> [PASSAGE TO READ]
────────

Billions of dollars are being spent on AI for drug discovery, yet few new therapies have emerged from these efforts because the biological data used to train AI models is unreliable, poorly documented, and often contaminated. The root problem isn't the AI itself; it's that researchers fundamentally distrust the datasets their models learn from, creating a reproducibility crisis that undermines the entire enterprise.

Why Don't Scientists Trust Their Own Data?

Nearly three in four biomedical researchers believe the field is gripped by a reproducibility crisis. This skepticism isn't paranoia. Consider a concrete example: a 2021 analysis found that two commonly used cell lines, HEp-2 and INT 407, were actually contaminated with HeLa cells. These false cell lines appeared in nearly 10,000 published articles. Assuming an average of five citations per article, more than $4.9 billion may have been spent supporting research based on these two unauthenticated cell lines, with costs potentially reaching $14.8 billion under a more inclusive estimate.

The problem extends beyond contamination. Cell line genomes are often unstable, and when researchers passage cells (grow new generations from existing ones), mutations and genomic rearrangements occur. Researchers attempting to replicate studies using their own copies of the same cell lines may not realize that the digital sequence data can diverge significantly from the actual cell line tested.

How Does Missing Metadata Make Things Worse?

The data quality problem is amplified by incomplete documentation. A 2021 analysis published in Clinical Infectious Diseases found that more than a quarter of foodborne microbiological samples in public sequence databases were missing key metadata attributes. Without standardized, complete metadata, researchers cannot reliably compare datasets across studies, assess methods, or verify that two experiments actually tested the same thing.

────────

> [DATA BELOW]
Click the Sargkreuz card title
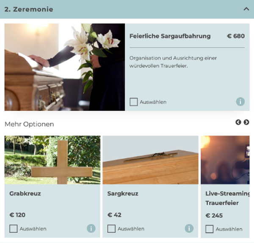Screen dimensions: 254x243 pyautogui.click(x=123, y=193)
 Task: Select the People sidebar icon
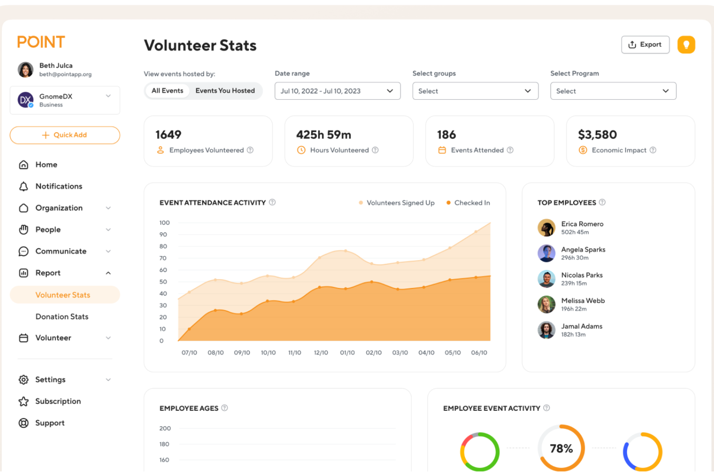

────────

Reproduce, word for word, the part of the passage above on unreliable biomedical data that starts at "Billions of dollars" and ends at "the entire enterprise.".

Billions of dollars are being spent on AI for drug discovery, yet few new therapies have emerged from these efforts because the biological data used to train AI models is unreliable, poorly documented, and often contaminated. The root problem isn't the AI itself; it's that researchers fundamentally distrust the datasets their models learn from, creating a reproducibility crisis that undermines the entire enterprise.